Meclis, fedailerin saldırısının Saren kıtasından gelebilecek ikincil bir hamleye sebep olup olmayacağını tartışırken, Shaumrin'den bir gemi ile gelen haberler sayesinde herkes rahat bir nefes aldı. Escova şehri ile sempatik ilişkisini her zaman sürdürmeyi tercih eden Shaumrin Hükümdarı Sul'dra, kendi topraklarında saklanan ve kontrol edilemeyen acımasız bir katil grubunun sebep olduğu korkunç sonuçlardan dolayı duyduğu üzüntüyü dile getirdiği bir mektup yazmıştı. Mektupta öncelikle Meclis'i saygıyla selamlayarak yeni görevlerinde başarılar dilemiş, I. Amarus ve ailesinin başına gelen korkunç olaylardan dolayı duyduğu kederi dile getirmişti. Shaumrin Hükümdarı bu mektubu, bir gemiye bindirdiği ve Meclis'e hizmet etmeleri için görevlendirdiği yüz tane seçilmiş asker ile Escova'ya göndermişti. Sul'dra, bu nacizane yardımının bir özür olarak kabul edilmesini istiyor ve Saren kıtasından başka bir saldırı yapılmayacağını garanti ediyordu. Meclis bu yardımı kabul etti ve iç tehditlerden derhal kurtulabilmek için çalışmalarını hızlandırdı. Ama Kızıl Pelerinlilerin de çabalarına rağmen bunu yapmak mümkün olmadı.



Kızıl Hançer Savaşı
"Kızıl Hançer Savaşı", 892 yılında Escova surları içerisinde patlak verdi. Şehrin caddeleri savaş alanına döndü, kadınlar, çocuklar ve yaşlılar bile bundan kaçamadılar.
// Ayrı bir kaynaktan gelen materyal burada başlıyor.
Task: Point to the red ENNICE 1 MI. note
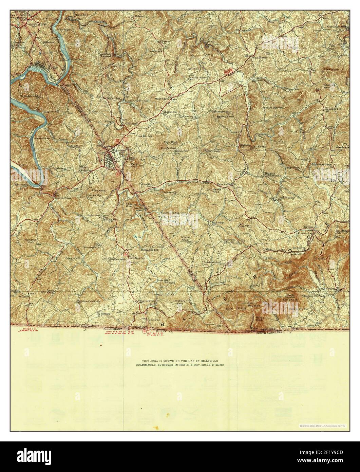tap(25, 329)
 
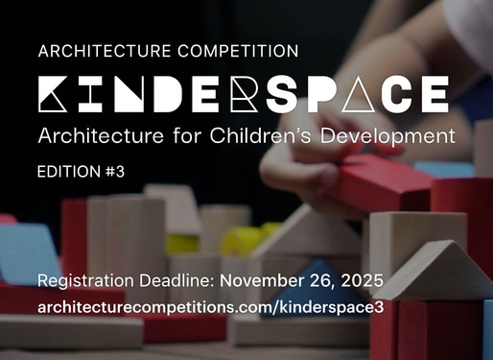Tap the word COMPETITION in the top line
pos(239,49)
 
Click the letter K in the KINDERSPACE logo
pos(56,93)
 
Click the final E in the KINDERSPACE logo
pos(432,93)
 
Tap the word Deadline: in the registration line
pos(176,282)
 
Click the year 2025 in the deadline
pos(362,282)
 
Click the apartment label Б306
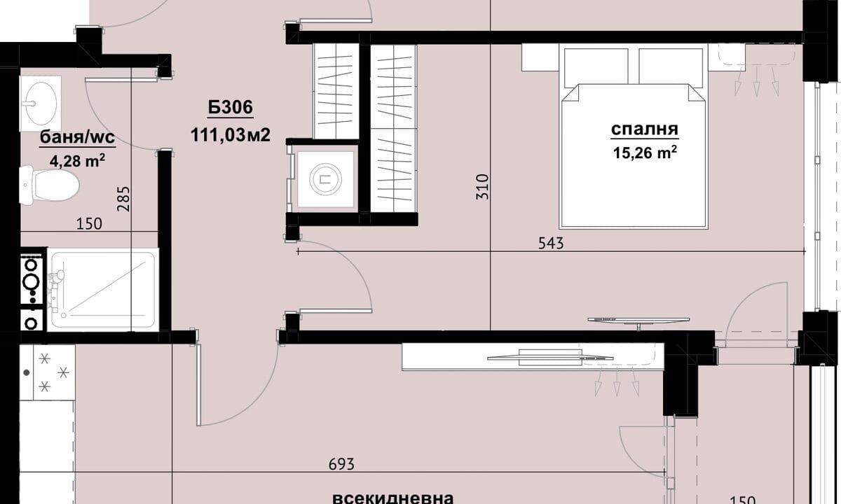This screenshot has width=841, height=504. point(231,107)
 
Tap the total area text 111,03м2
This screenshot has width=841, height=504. point(231,135)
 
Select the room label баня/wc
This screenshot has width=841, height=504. point(77,137)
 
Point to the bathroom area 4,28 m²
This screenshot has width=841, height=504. point(77,161)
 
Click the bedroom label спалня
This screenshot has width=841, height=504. point(645,129)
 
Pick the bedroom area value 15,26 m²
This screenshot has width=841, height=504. point(645,153)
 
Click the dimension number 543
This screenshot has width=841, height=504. point(551,244)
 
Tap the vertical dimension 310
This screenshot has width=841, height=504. point(482,186)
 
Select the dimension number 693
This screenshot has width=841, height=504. point(341,464)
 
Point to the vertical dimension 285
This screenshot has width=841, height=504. point(123,199)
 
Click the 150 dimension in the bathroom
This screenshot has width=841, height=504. point(89,224)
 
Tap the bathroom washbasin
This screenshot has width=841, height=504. point(40,104)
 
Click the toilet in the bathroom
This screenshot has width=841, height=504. point(49,186)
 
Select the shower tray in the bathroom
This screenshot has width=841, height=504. point(102,290)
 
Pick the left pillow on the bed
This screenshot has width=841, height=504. point(596,66)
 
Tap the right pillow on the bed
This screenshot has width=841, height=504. point(671,66)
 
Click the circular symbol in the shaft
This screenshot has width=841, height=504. point(325,180)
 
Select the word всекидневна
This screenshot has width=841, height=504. point(392,498)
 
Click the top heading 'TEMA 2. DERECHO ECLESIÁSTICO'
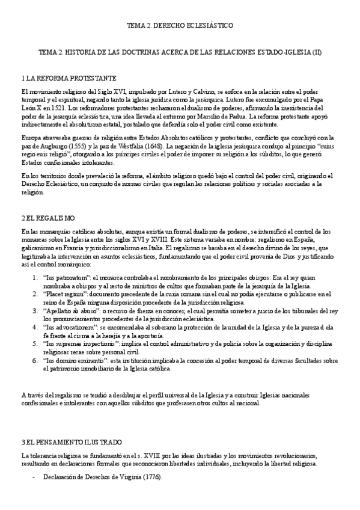(x=180, y=26)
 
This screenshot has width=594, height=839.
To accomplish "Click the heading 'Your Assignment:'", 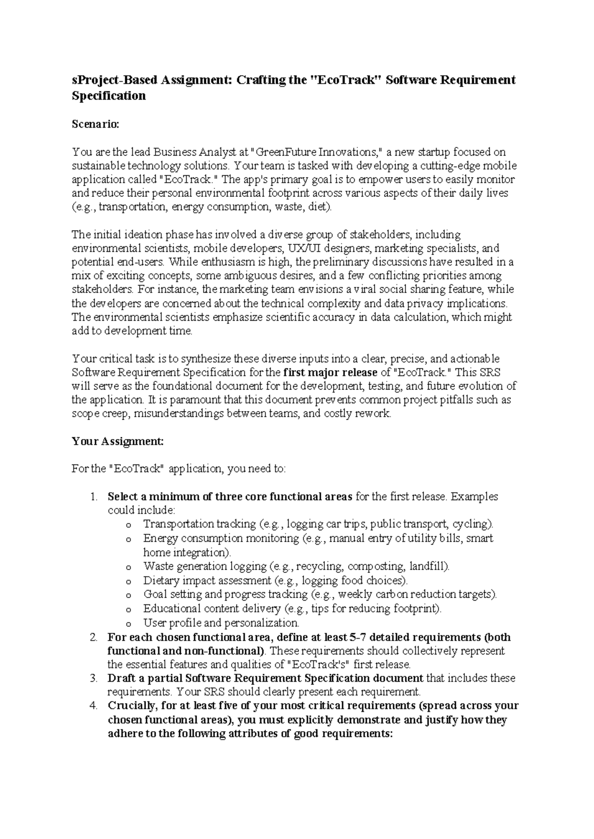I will coord(117,441).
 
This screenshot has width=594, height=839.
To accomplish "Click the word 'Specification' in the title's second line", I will coord(109,96).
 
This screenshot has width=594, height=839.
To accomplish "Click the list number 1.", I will coord(94,497).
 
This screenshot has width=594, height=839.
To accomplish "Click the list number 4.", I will coord(94,706).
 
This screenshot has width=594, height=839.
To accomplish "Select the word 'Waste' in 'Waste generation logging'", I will coord(156,566).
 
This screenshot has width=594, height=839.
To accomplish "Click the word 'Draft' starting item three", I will coord(122,678).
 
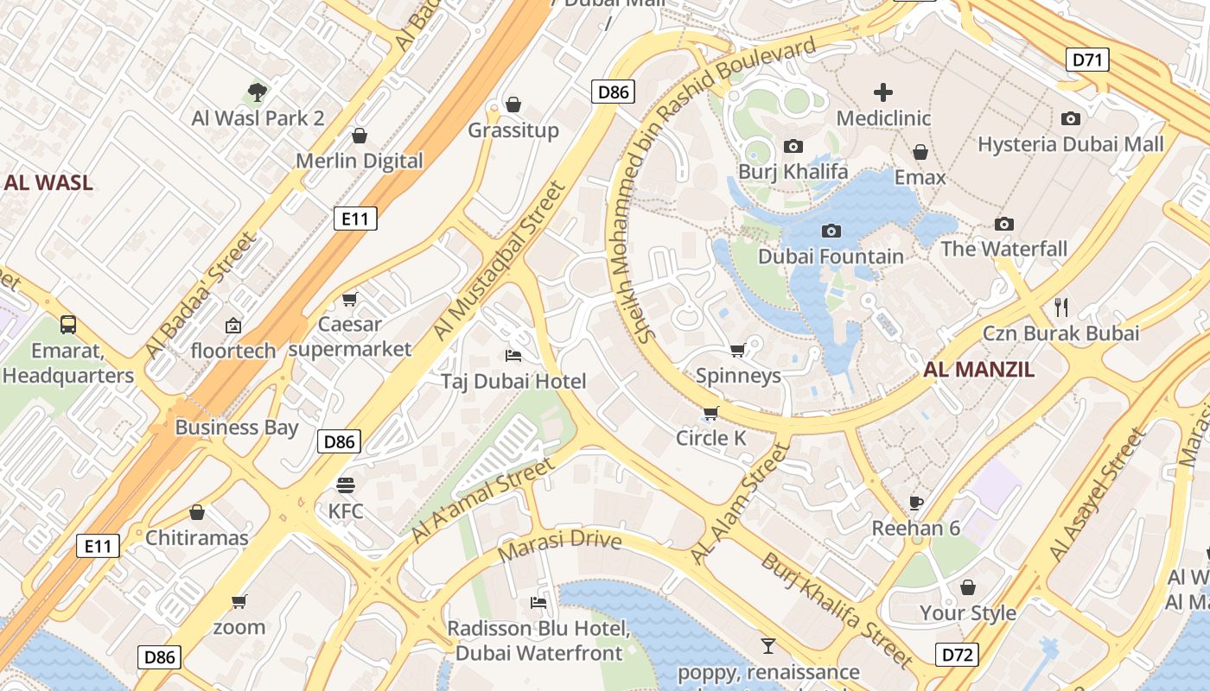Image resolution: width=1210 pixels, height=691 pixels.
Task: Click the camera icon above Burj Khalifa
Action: click(x=793, y=147)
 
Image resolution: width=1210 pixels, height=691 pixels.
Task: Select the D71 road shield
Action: click(x=1087, y=60)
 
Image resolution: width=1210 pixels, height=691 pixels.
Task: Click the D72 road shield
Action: click(x=957, y=655)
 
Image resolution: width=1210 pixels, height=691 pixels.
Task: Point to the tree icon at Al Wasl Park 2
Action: click(x=257, y=92)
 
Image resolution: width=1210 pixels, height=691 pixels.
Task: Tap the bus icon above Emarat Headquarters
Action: click(x=68, y=325)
Caddelerden akan ve kavşaklarda karşılaşıp savaşan insanlar, yatağında gürleyerek akan ve kayalara çarpan nehirler gibiydiler. Bu büyük isyan, Shaumrin'in seçilmiş askerlerinin ve Kızıl Pelerinlilerin çabalarına rağmen kolay kolay bastırılamadı. Birkaç hafta sürmüş olan hararetli eylemlerden sonra yaralı ve yorgun düşmüş olan Kızıl Hançer kendi köşesine çekildiğinde, Escova şehri mahvolmuş durumdaydı. Zarar görmemiş ve yağmalanmamış tek bir hane bile kalmamıştı. Kızıl Hançer'in saldırgan eylemleri yedi yıl boyunca devam etti, ama bu artçı eylemler ilki kadar etkili olamadılar. Kızıl Hançer'in liderleri 899 yılında ele geçirilerek zindana atıldı ve tarihten böylece silindiler.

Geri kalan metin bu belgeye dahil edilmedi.